MADRID, 02 (SERVIMEDIA)



Blair Armstrong, un investigador canadiense del Basque Center on Cognition, Brain and Language (BCBL), ha publicado recientemente cinco investigaciones que tienen por objetivo que los ordenadores lleguen a comunicarse un día con el hombre, pero también entender mejor cómo funciona el cerebro humano.

El objetivo de los trabajos liderados por este investigador del BCBL, un centro internacional de investigación interdisciplinar para el estudio de la cognición, el cerebro y el lenguaje con sede en San Sebastián, es estudiar un aspecto muy complejo de la relación entre el cerebro y el lenguaje, como la ambigüedad de las palabras, con el fin de que los ordenadores puedan entender mejor los equívocos, dobles sentidos e ironías de la comunicación entre humanos.

Sus investigaciones se basan en una combinación de neurociencia, psicología y computación, una modalidad denominada “ciencia computacional cognitiva”.

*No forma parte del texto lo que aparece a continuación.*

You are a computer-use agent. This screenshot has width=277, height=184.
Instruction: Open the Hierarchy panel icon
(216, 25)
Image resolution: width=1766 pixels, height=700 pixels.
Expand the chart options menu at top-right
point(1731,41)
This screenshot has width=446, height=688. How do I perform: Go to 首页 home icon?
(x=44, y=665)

El trabajo de Armstrong también supone un nuevo paso en la creación de la web semántica en la que los buscadores serán más capaces de entender los equívocos, dobles sentidos e ironías de la manera natural de comunicación entre humanos.

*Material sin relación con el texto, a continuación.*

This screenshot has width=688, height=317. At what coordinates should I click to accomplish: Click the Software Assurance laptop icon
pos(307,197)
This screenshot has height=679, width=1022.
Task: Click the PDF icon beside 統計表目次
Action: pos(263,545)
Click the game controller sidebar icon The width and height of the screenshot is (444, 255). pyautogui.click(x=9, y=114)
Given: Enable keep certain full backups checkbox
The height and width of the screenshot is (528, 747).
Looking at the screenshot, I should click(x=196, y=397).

“El cerebro es muy bueno y rápido en procesar el significado general de una palabra, pero necesita mucho más tiempo para procesar su significado específico”, según Armstrong, pero “la ambigüedad puede facilitar o dificultar la comprensión de un mensaje”, añade.

"Por eso, las palabras ambiguas como “pico”, que puede referirse a una montaña o a la boca de un ave, por ejemplo, son más fáciles de procesar inicialmente para las personas que otras que sólo tienen una interpretación”, explica el investigador. Por el contrario, si se trata de un significado muy específico de una palabra, por ejemplo, un “banco” de peces, particularmente en palabras con significados muy diversos, las personas tardan más en procesar el mensaje.

Por esta razón, mientras para el lenguaje humano la ambigüedad puede ser un factor positivo, si se trata del sentido general de una palabra, para los ordenadores la ambigüedad resulta una tarea muy complicada.

ENTENDIENDO MEJOR EL CEREBRO HUMANO

Dadas éstas y otras contradicciones que los datos de anteriores investigaciones habían proporcionado sobre algunos mecanismos cerebrales, Armstrong y sus compañeros del BCBL propusieron un nuevo modelo de estudio de la ambigüedad de las palabras que aborda el problema con un enfoque hacia la complejidad.

La idea es que a veces las maneras sencillas de describir un fenómeno no aportan mucho sobre la forma en la que el cerebro funciona realmente. Por eso, el equipo del científico canadiense ha construido una teoría sensible a la manera en la que el cerebro procesa la información. Este nuevo modelo de estudio aporta una teoría unificadora que ayuda a entender muchos procesos diferentes en el cerebro.

Así, según el investigador del BCBL, “la combinación de diversas disciplinas permite explicar muchos de los complejos y frecuentemente contradictorios efectos que se observan en los diferentes experimentos. Por ejemplo, ayuda a entender cómo y por qué el cerebro es capaz de procesar palabras ambiguas de manera muy eficiente, ya que este modelo explica la manera en la que el cerebro va gradualmente resolviendo la ambigüedad.”

Este nuevo método de estudio también aporta una teoría unificadora que contribuye a mejorar la comprensión de muchos procesos diferentes en el cerebro, entre ellos el bilingüismo o el cambio en las habilidades lingüísticas a medida que se envejece, señala el BCBL.

Por ello, otro de sus objetivos es aprender la manera óptima de enseñarle habilidades nuevas al cerebro, por ejemplo, en el aprendizaje de idiomas o en la enseñanza de competencias básicas después de problemas de salud como un infarto cerebral.